The European Union’s implementation of the Digital Markets Act (DMA), whose stated goal is to bring more “fairness” and “contestability” to digital markets, could offer some important regulatory lessons to those countries around the world that have been rushing to emulate the Old Continent.
The first regards “regulatory humility.” Designing ex ante regulation to promote competition by applying blanket prohibitions to digital platforms as different as search engines, operating systems, social networks, and streaming platforms (among others) is no simple task. It was foreseeable that these blanket prohibitions could have unintended consequences.
To comply with the DMA, digital platforms will have to adapt their business models, governance, and even their “digital architecture,” which will affect how they provide services and monetize their assets. These changes will be felt not only by the platforms themselves, but also by the services that run on them (whether called “business users” or “complementors”) and by consumers, all of whom will be forced to grapple with new risks or a potential reduction in quality.
This was even predicted. For instance, Giuseppe Colangelo and Oscar Borgogno have explained that:
… such regulatory proposals may ultimately harm consumers. Indeed, by questioning the core of digital platform business models and affecting their governance design, these interventions entrust public authorities with mammoth tasks that could ultimately jeopardize the profitability of app-store ecosystems. They also overlook the differences that may exist between the business models of different platforms, such as Google and Apple’s app stores.
Along the same lines, Lazar Radic has pointed out that:
… there are a range of risks and possible unintended consequences associated with the DMA, such as the privacy dangers of sideloading and interoperability mandates; worsening product quality as a result of blanket bans on self-preferencing; decreased innovation…
Well, some of these consequences are already materializing. Google, for instance, will implement additional consent screens for “linked services.” If users do not provide consent for each service (and that is not easy, given regulations like the General Data Protection Regulation), they could end up receiving a product of inferior quality (i.e., a search for a restaurant not being linked to a reservation option or to a Google Map address) or not receiving valuable recommendations at all (i.e., “what to watch” on YouTube).
Apple has been more explicit about the DMA’s consequences:
The new options for processing payments and downloading apps on iOS open new avenues for malware, fraud and scams, illicit and harmful content, and other privacy and security threats.
Apple has also implemented a “core technology fee” to be paid for apps distributed on alternative app marketplaces.

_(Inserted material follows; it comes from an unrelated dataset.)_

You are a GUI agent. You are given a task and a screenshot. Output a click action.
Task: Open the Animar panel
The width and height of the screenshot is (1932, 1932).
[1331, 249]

Some have considered this a form of “bypassing” the rules imposed by the DMA, but the regulation included no explicit prohibition of this kind of fee (and it is only reasonable that the owner of a valuable platform would like to receive compensation for access to it).

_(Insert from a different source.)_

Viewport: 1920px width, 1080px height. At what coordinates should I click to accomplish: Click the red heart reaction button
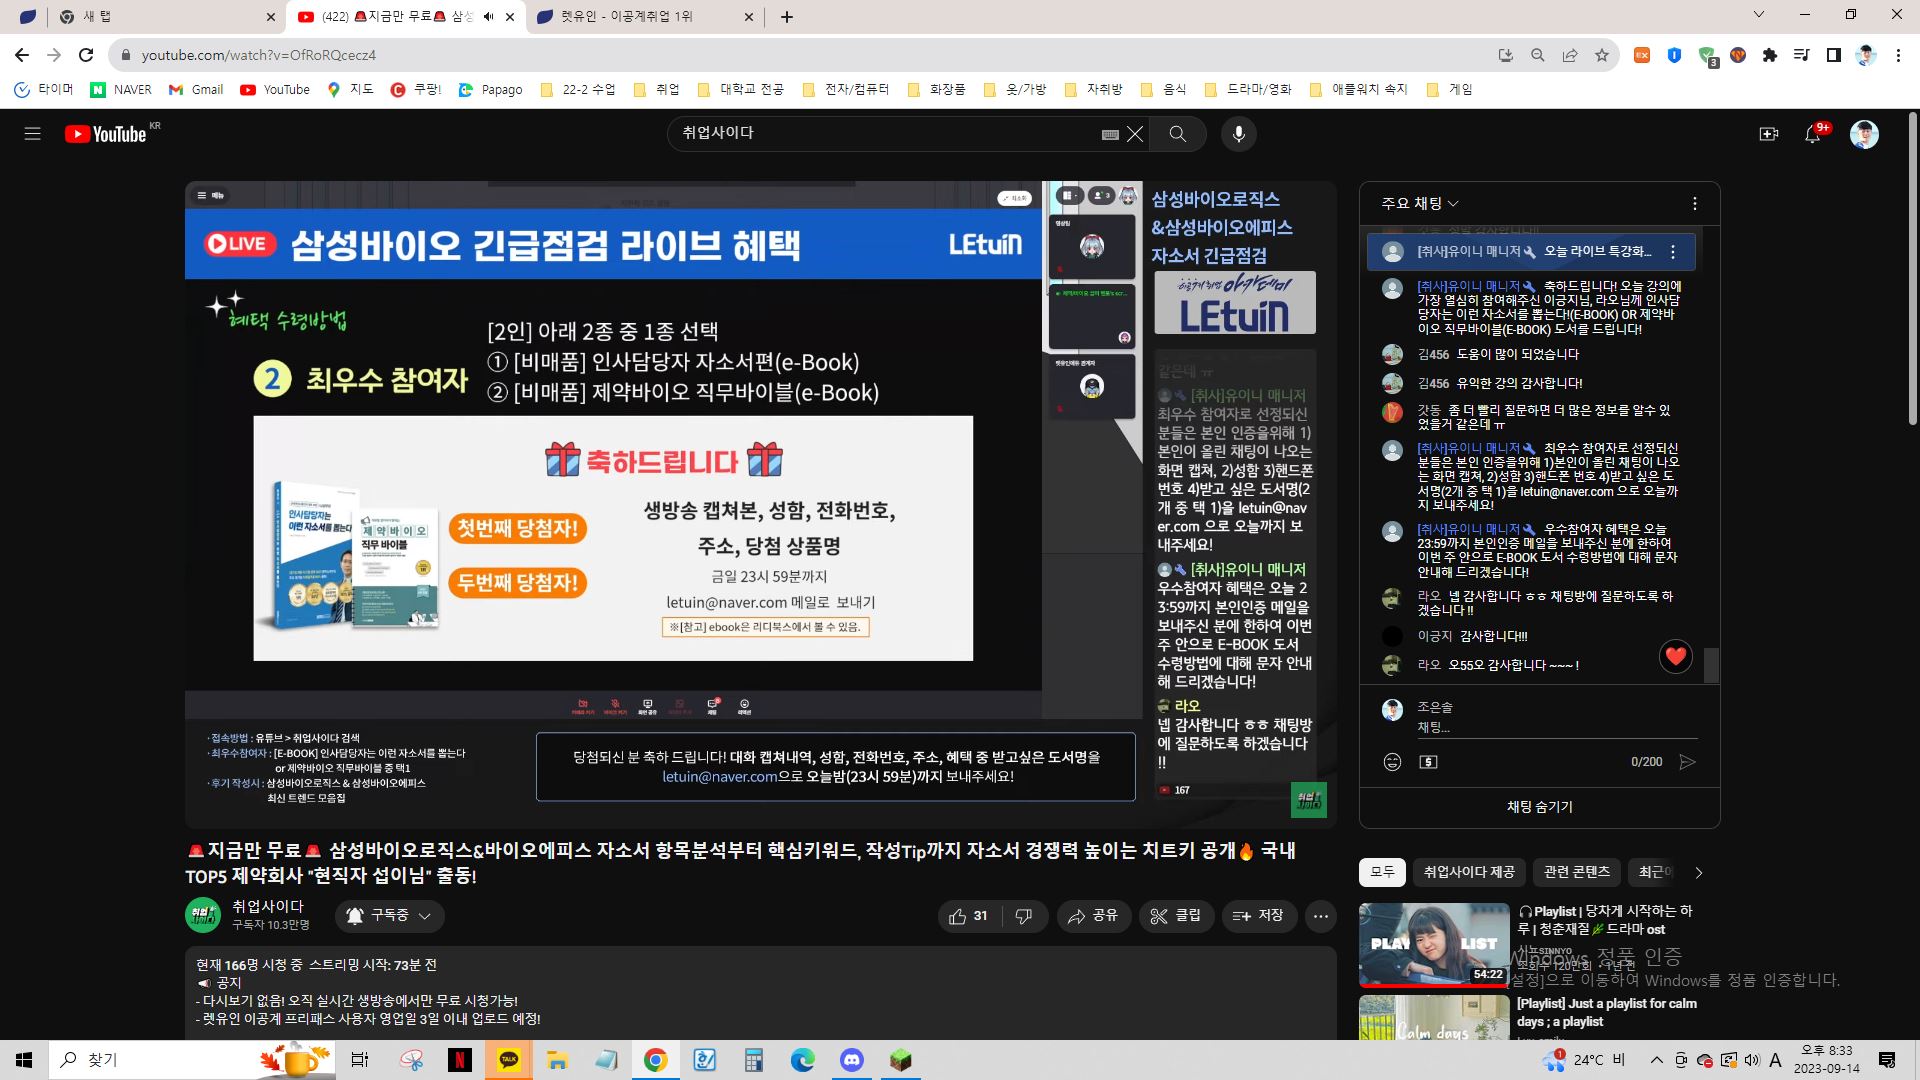pos(1675,656)
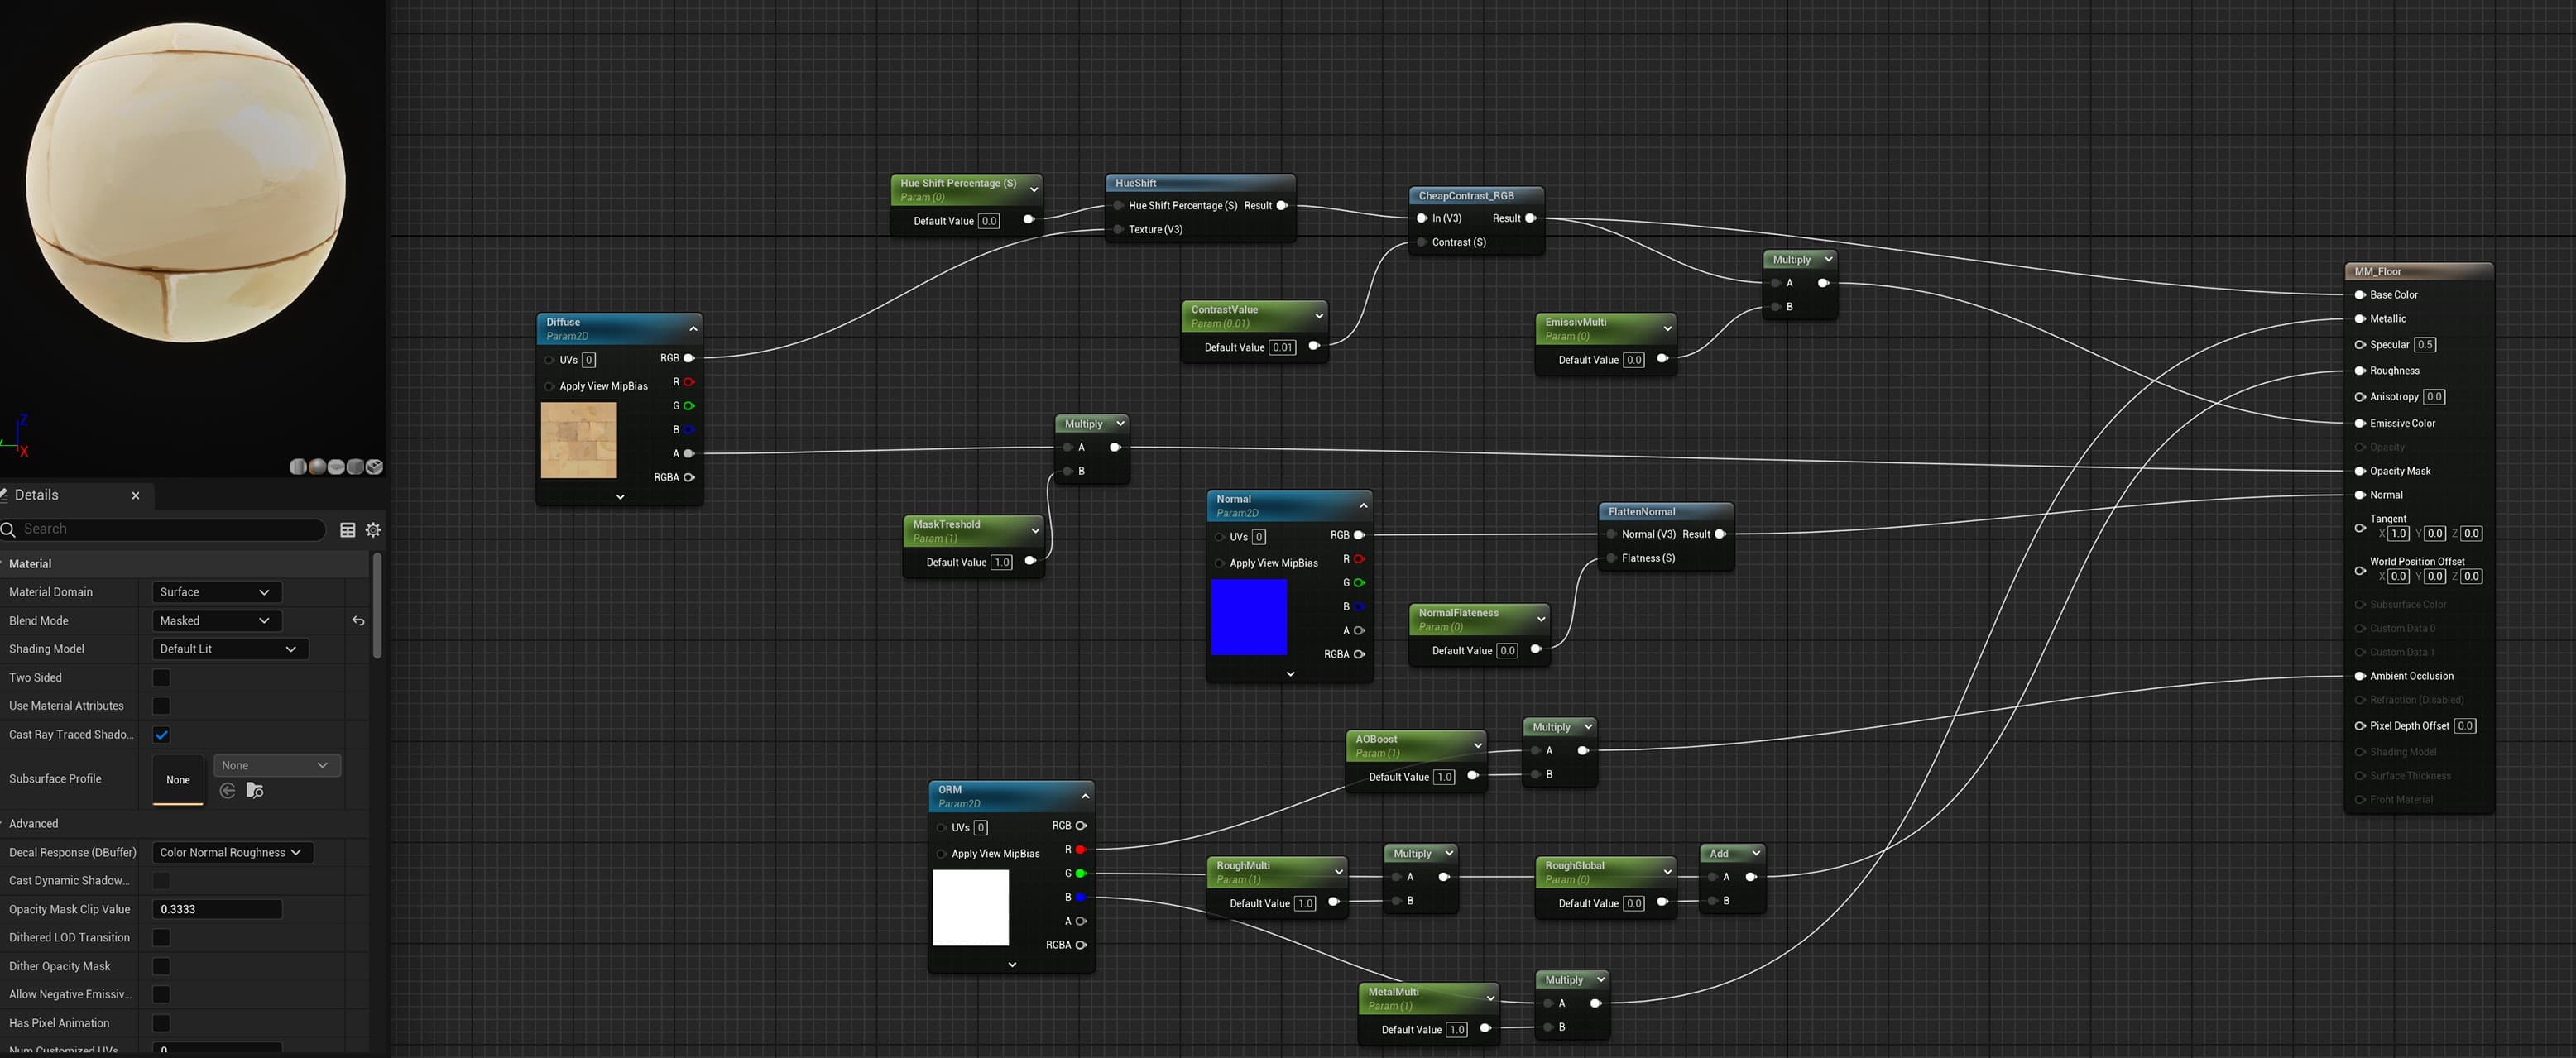Open the Shading Model dropdown
The width and height of the screenshot is (2576, 1058).
coord(229,649)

One developer has complained that “the tech giant [Apple] treats iPhones as its territory”. Well, they are Apple’s territory. Of course, consumers own their smartphones, but when we buy an iPhone we are also signing up to a platform (or platforms) that has rules, security concerns, and maintenance costs. The operating system (iOS), the application store (AppStore), and the native applications that come with an iPhone all have costs that are not necessarily included in the price. Commissions help to cover those costs. Some people, like Spotify’s CEO, consider the fees set by Apple “too high” (“unaffordable”) but unless you want to impose some kind of price regulation (and we already know how those can end), it’s better to leave that to the market.
This is related to a second lesson. The reaction to some of the gatekeepers’ announcements regarding their DMA-compliance plans shows how we could quickly be thrown into a downward spiral in which regulations beget more regulations. Once the first layer of regulations fail to yield the desired results, politicians, consumers, and business users demand more regulation. This leads, in the end, to more heavy-handed rules like the aforementioned price controls or structural separations.
As we learned, however, from the deregulation movement that began in the late 1970s—focused primarily on transportation, telecommunications, energy and financial services–the regulation of competitive industries has anticompetitive effects: with less entry comes less innovation and higher prices (see, e.g., Richard Posner’s “The Effects of Deregulation on Competition: The Experience of the United States“).
Finally, there is a third lesson: being “late” in the regulatory race could be actually a good thing. Several jurisdictions have been rushing to approve their own DMA-like regulations, with regulators openly boasting about being the first to regulate new products like artificial intelligence (AI). Countries that take their time, however, to study markets, perform proper regulatory impact analysis, and enact a serious notice-and comment-process, will be those most able to learn from the experience of other regulators and markets. These regulatory impact analyses should, of course, also consider the possibility that the regulation in question may not be necessary at all, as I think is the case.
All in all, it may be wise to follow the example of South Korea, which has hit the pause button on its proposal to regulate digital markets.